Landau-Zener Transitions in a Dissipative Environment: Numerically Exact Results

We study Landau-Zener transitions in a dissipative environment by means of the numerically exact quasiadiabatic propagator path integral. It allows to cover the full range of the involved parameters. We discover a nonmonotonic dependence of the transition probability on the sweep velocity which is explained in terms of a simple phenomenological model. This feature, not captured by perturbative approaches, results from a nontrivial competition between relaxation and the external sweep.

Figure 1

The LZ probability $P$ for various temperatures $T$ is shown for a weak system-bath coupling $\alpha =0.0016$. The dotted lines are guides to the eye.
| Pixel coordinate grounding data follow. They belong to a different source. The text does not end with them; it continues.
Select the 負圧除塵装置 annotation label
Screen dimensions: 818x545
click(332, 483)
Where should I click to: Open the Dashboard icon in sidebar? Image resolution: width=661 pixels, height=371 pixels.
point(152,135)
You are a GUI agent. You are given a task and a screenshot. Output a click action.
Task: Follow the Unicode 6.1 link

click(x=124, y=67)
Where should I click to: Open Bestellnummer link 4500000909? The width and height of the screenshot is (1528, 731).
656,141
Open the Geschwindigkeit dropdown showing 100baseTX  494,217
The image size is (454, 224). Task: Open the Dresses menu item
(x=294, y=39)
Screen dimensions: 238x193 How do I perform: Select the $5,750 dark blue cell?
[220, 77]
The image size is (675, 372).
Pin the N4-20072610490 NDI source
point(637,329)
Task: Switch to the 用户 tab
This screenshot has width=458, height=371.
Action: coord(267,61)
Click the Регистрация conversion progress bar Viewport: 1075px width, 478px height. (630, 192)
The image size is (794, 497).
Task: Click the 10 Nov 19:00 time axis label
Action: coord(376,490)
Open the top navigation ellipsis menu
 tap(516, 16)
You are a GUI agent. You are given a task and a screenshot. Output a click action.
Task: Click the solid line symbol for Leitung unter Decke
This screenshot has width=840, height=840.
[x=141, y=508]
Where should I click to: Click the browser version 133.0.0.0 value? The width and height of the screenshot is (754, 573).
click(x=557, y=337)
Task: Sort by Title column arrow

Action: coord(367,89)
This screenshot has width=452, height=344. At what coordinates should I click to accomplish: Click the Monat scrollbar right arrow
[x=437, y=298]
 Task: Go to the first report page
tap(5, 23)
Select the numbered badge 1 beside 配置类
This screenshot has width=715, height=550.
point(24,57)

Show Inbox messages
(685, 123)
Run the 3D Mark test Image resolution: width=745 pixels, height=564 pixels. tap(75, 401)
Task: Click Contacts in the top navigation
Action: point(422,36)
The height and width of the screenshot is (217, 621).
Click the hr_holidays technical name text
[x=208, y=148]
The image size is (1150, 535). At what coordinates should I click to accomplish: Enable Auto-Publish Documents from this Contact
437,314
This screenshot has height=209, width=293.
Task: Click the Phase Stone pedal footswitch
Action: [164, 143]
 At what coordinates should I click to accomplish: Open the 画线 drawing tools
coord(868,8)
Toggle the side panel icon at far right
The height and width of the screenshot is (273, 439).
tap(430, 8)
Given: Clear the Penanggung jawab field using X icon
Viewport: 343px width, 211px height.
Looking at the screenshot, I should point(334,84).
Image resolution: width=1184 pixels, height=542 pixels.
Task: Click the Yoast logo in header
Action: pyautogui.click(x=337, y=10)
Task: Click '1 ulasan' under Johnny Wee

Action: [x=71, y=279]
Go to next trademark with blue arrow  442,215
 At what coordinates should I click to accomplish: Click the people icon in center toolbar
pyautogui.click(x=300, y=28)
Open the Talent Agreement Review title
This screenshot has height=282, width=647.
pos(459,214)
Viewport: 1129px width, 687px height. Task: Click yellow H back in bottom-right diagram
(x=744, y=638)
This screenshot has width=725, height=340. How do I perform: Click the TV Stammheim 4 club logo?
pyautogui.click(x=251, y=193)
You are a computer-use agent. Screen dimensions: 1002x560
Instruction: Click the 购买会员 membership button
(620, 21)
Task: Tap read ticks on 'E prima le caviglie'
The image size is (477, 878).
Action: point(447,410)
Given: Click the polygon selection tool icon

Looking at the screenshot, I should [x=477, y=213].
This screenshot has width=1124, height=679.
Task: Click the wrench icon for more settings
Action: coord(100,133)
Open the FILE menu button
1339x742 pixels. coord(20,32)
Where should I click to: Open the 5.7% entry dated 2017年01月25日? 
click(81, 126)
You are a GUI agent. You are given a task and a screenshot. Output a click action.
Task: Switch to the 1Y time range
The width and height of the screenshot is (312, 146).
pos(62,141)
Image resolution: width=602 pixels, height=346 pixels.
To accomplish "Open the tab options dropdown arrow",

The solid line marks the coherent LZ probability $P_0$, while the dashed line indicates the high-temperature limit $P_{\mathrm{SD}}$ (see text). Inset: comparison with perturbative approaches for $T=4{\Delta }_0$ (see text).

Figure 2

Same as Fig. 1 for larger system-bath coupling $\alpha =0.02$ (a) and $\alpha =0.2$ (b).

Figure 3

LZ probability $P$ for different $\alpha$ for $T=4{\Delta }_0$. Inset: linear dependence of $v_{\min }$ on $\alpha$.

Figure 4

LZ probability $P$ for various cutoff frequencies ${\omega }_c$ for $T=4{\Delta }_0$ and $\alpha =0.00985$. Inset: $P(v_{\min })$ (bottom) and $v_{\min }$ (top) versus ${\omega }_c$. Solid lines: predictions from our simple model.

Figure 5

(a) Onset temperature $T_o$ and (b) maximal slope versus sweep velocity for $\alpha =0.02$, 0.0016. (c) LZ probability at the minimum sweep velocity (left axis, ○) and minimum sweep velocity (right axis, □) versus temperature, inferred from Fig. 1.